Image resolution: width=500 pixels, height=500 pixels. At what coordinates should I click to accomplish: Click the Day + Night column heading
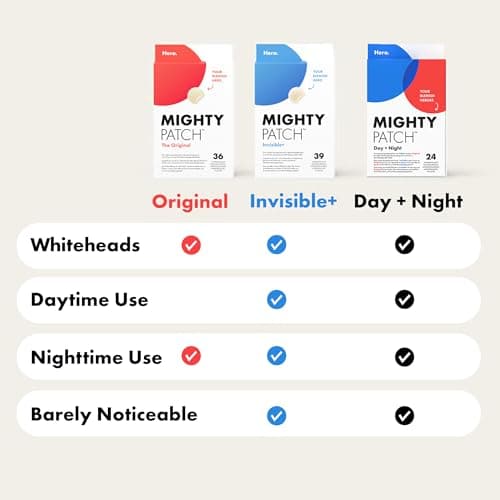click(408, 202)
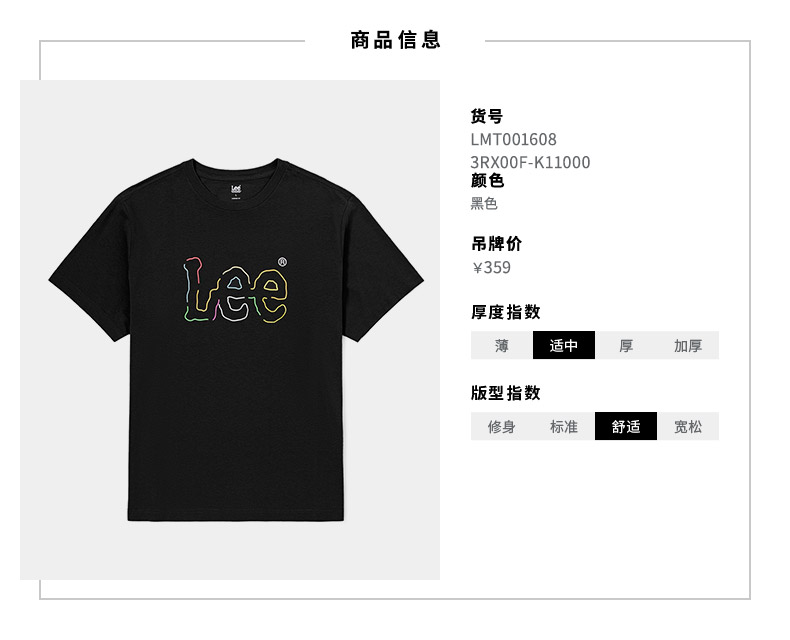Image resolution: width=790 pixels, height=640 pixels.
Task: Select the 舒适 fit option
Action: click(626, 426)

☆ ☆ ☆ ☆

**Required action:** Skip the pictures and print each record exactly as it stands.

**Task solution:**
Image resolution: width=500 pixels, height=500 pixels. At what coordinates should I click to accomplish: Click the Day + Night column heading
click(408, 202)
Image resolution: width=790 pixels, height=640 pixels.
Task: Select the 舒适 fit option
Action: click(626, 426)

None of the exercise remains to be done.